Sejatinya Putusan MK Nomor 90 itu bukan self-executing. Artinya, harus ditindaklanjuti terlebih dulu oleh KPU dengan merobah Peraturan KPU Nomor 19 tahun 2023 (PKPU Nomor 19 Tahun 2023) yang lama. Tapi, hal itu tidak dilakukan oleh KPU. Bawaslu juga sikapnya pasif. Padahal, menurut UU Pemilu, harusnya super aktif dan harus melakukan pengawasan melekat. Politisi bansos juga tak kalah serunya. Bahkan orang-orang istana, termasuk Presiden Joko Widodo turun tangan untuk memastikan kemenangan putranya. Netralitas Polri, TNI, birokrasi, aparat desa menjadi persoalan penting yang diperdebatkan dalam persidangan di MK.

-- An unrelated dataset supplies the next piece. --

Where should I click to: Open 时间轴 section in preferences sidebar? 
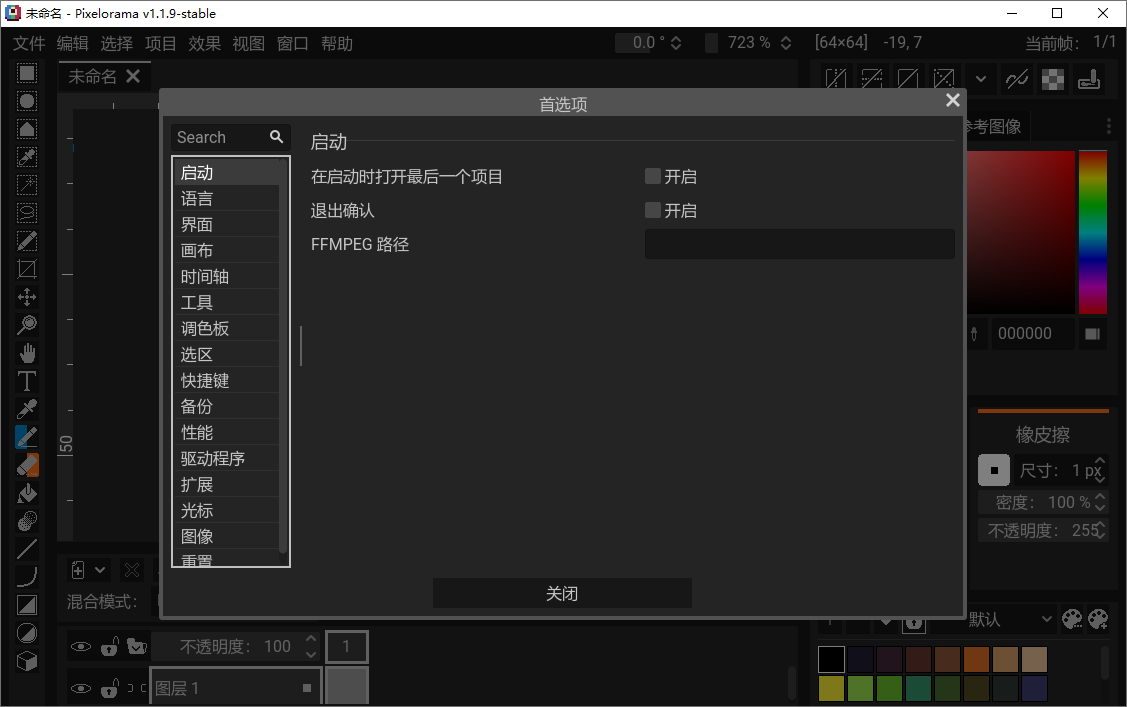(206, 276)
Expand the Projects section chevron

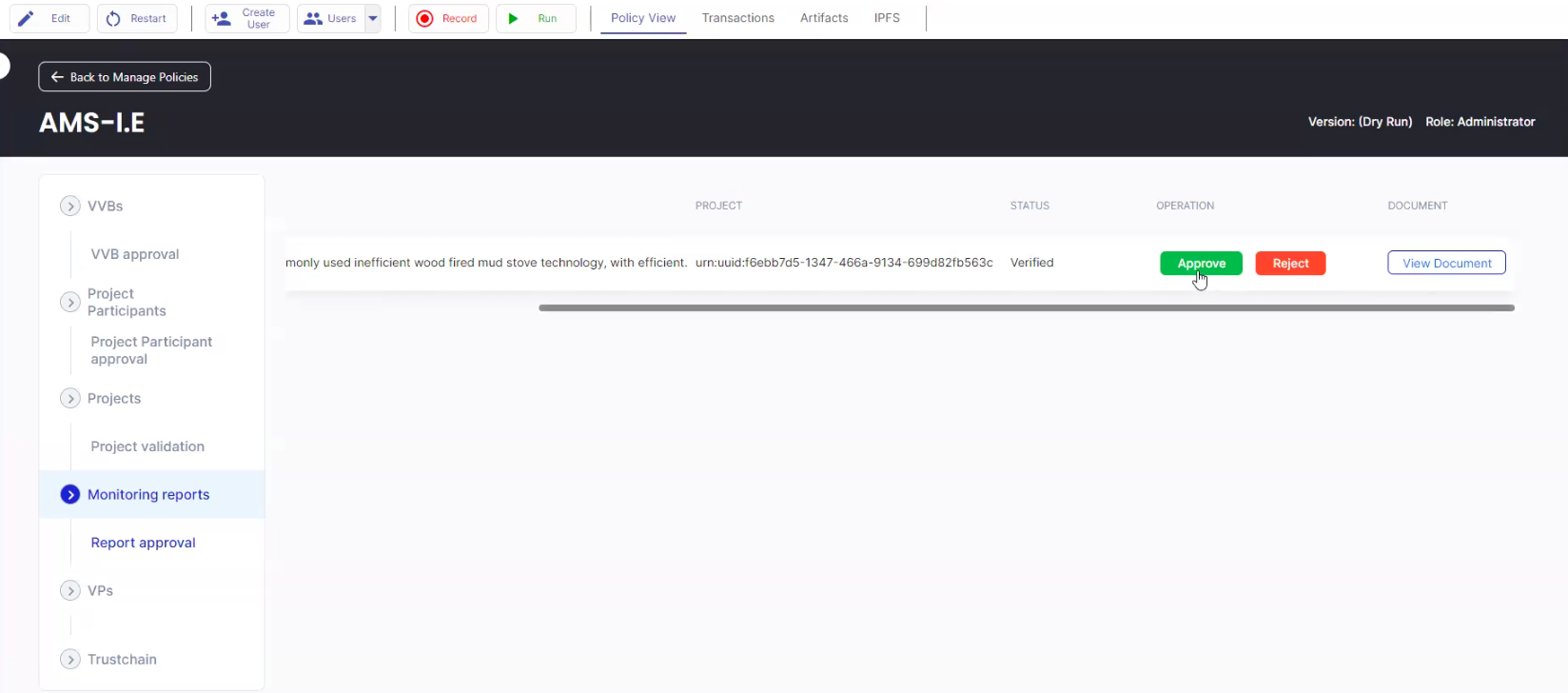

Baca juga :   Hilirisasi Nikel ala Jokowi Rugikan Keuangan Negara

Kuasa hukum Paslon 02 selalu berkelit dengan alasan bahwa MK tidak berwenang mengadili, karena MK hanya berwenang mengadili hasil (outcome) dan bukan proses. Kalau terkait proses, kata mereka, harus diselesaikan di tingkat KPU, Bawaslu atau Gakumdu. Masalahnya, kalau penyelenggara Pemilu tidak menjalankan tugasnya dan kemudian diajukan permohonan kepada MK oleh Paslon 01 dan 03, apakah MK harus menolak? Terus siapa yang akan memutuskan sengketa Pilpres?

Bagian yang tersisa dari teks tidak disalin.